- **WHAT THIS TASK INVOLVES**
Every line from the one with "Task: Click the stepper" up to and including the one with "Given: Open the December dividend D marker" is to be output exactly as it appears below; pictures are not.

Stored data entries
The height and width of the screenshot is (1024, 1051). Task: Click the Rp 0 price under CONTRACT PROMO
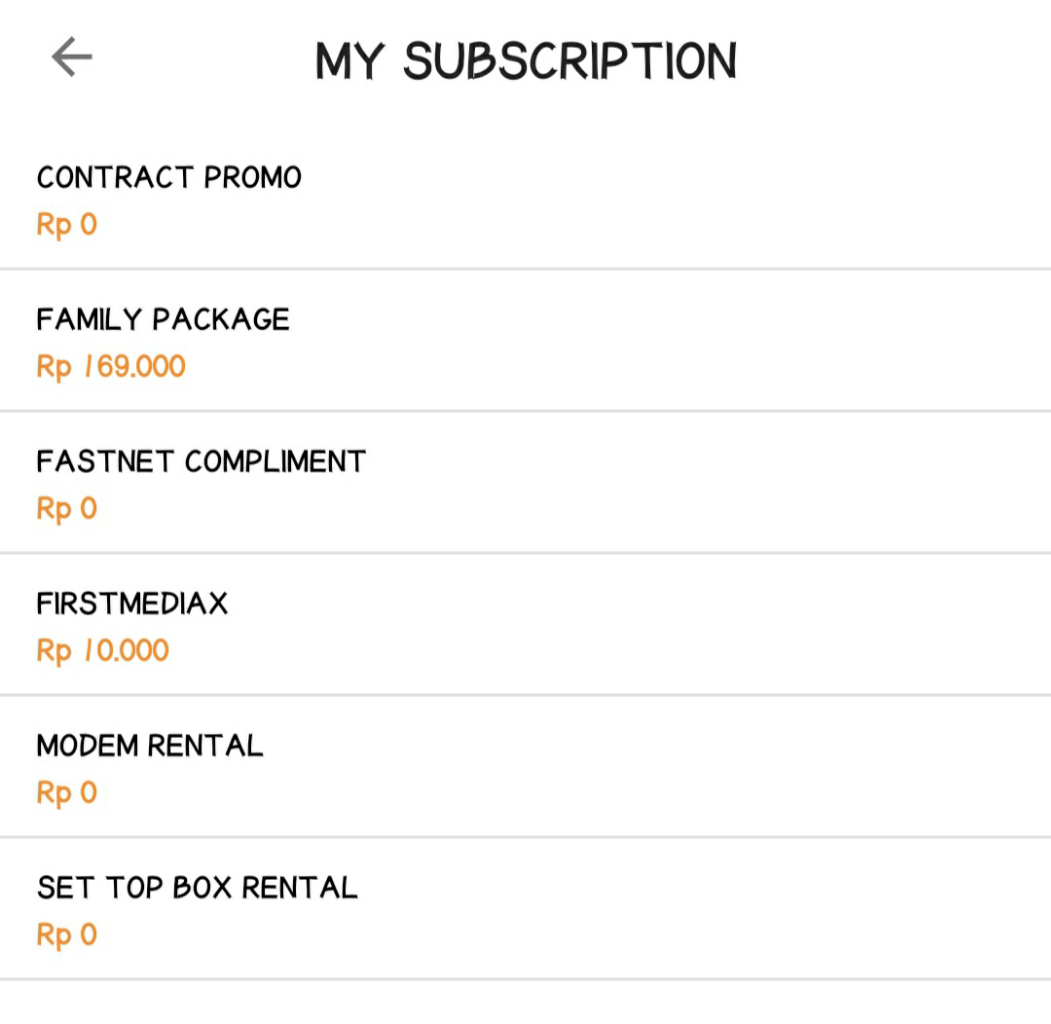(67, 224)
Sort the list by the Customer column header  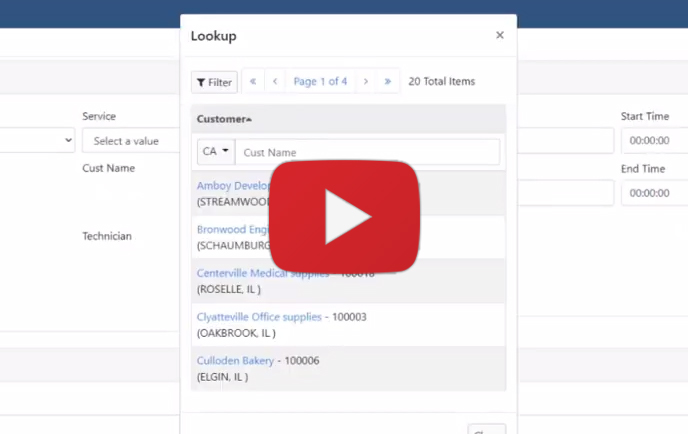(x=223, y=119)
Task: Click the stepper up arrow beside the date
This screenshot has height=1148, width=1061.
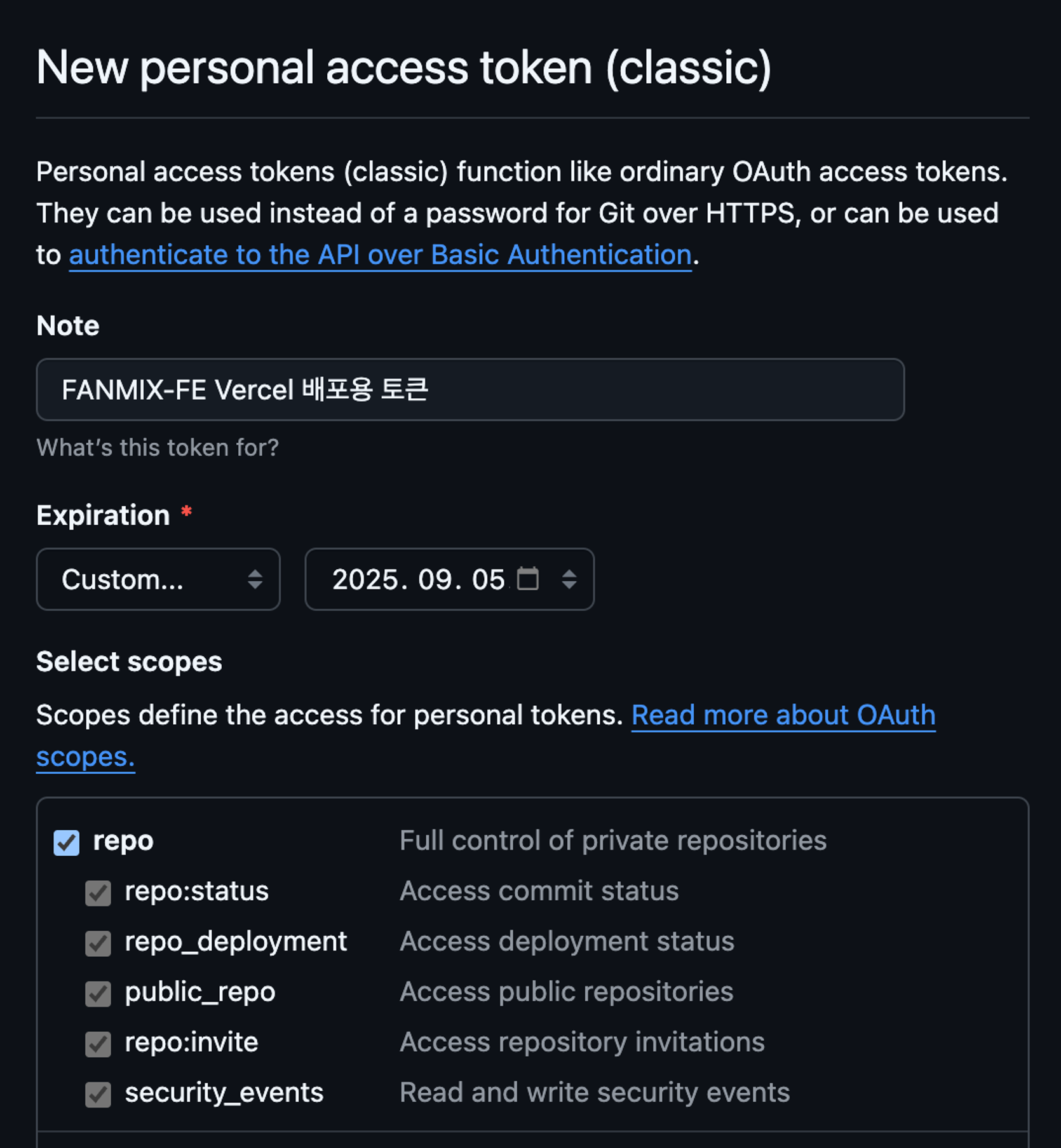Action: pos(569,574)
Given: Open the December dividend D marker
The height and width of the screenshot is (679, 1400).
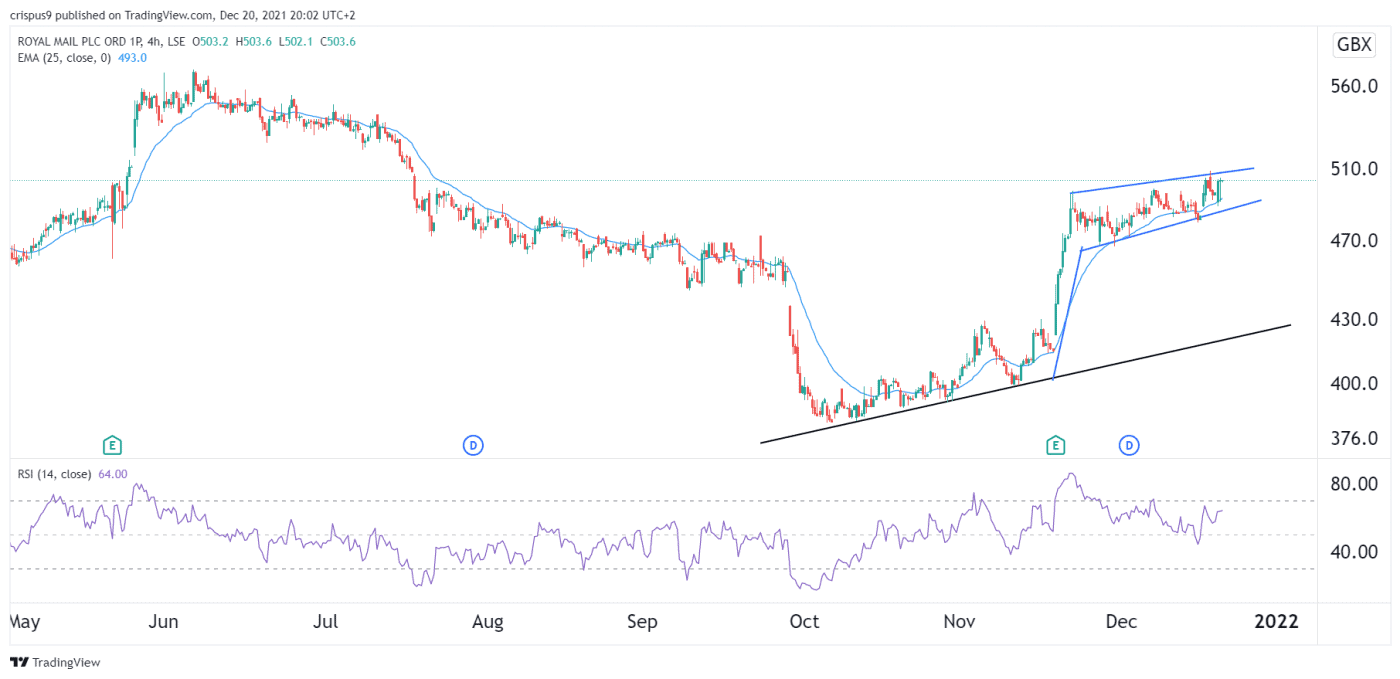Looking at the screenshot, I should 1129,444.
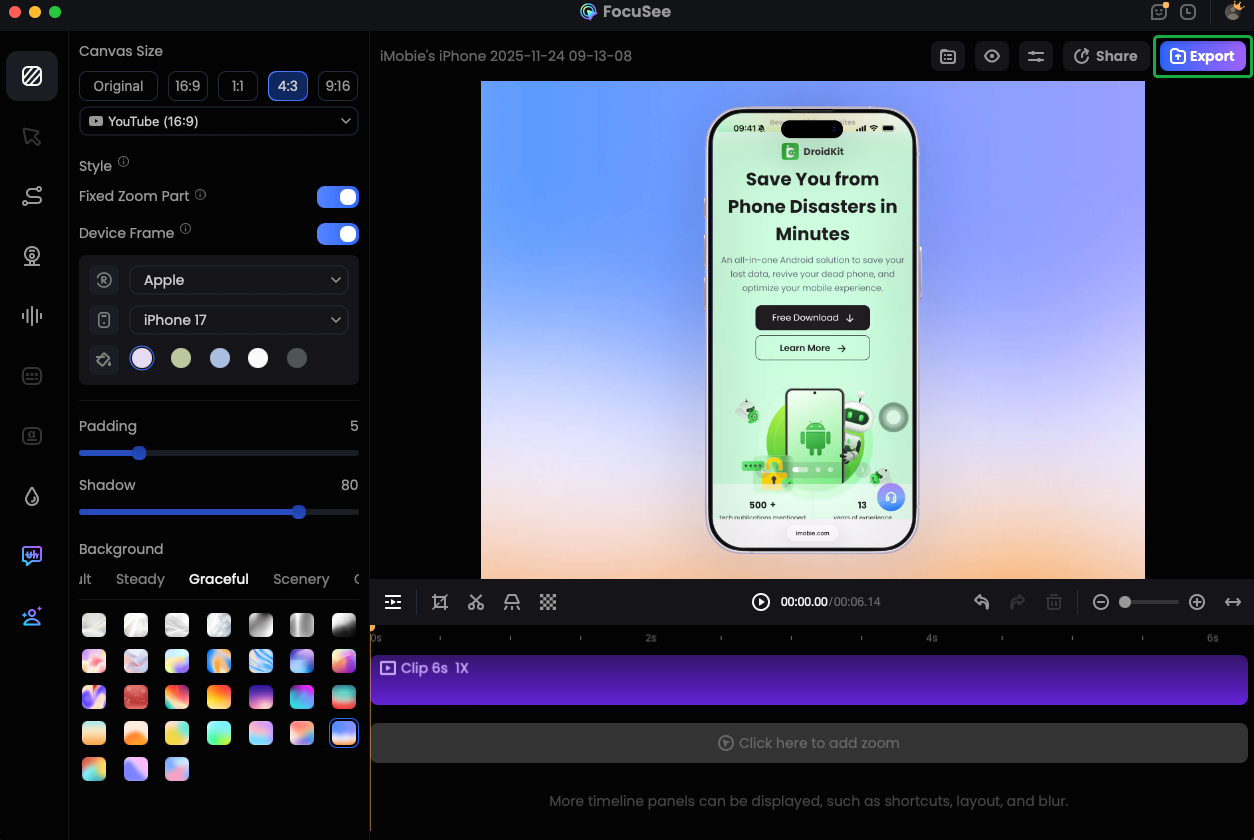
Task: Click the Share button
Action: [x=1105, y=56]
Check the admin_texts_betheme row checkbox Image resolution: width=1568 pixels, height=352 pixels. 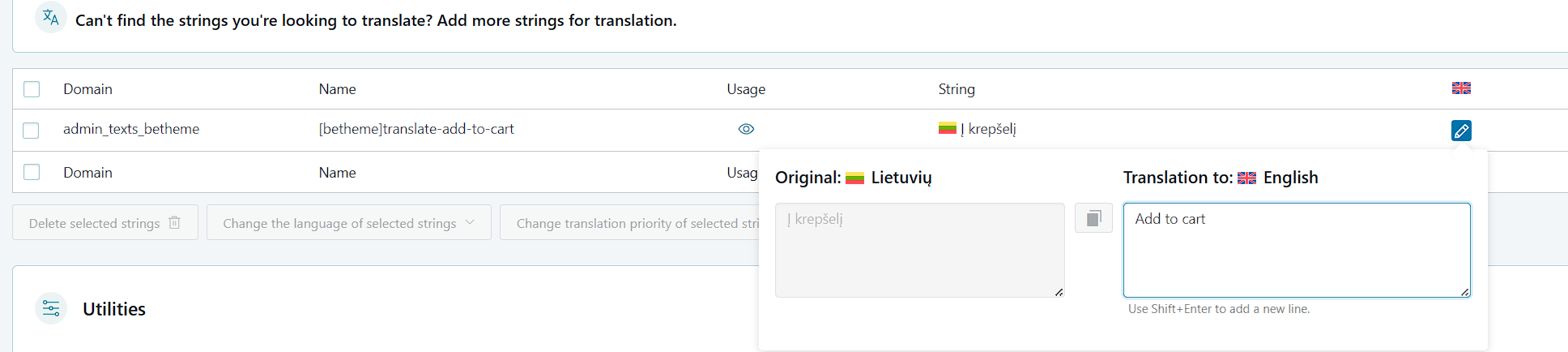32,130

- **ANSWER TO THE PROBLEM**
Task: Click the stepper up arrow beside the date
This screenshot has height=1148, width=1061.
Action: pos(569,574)
Given: Open the December dividend D marker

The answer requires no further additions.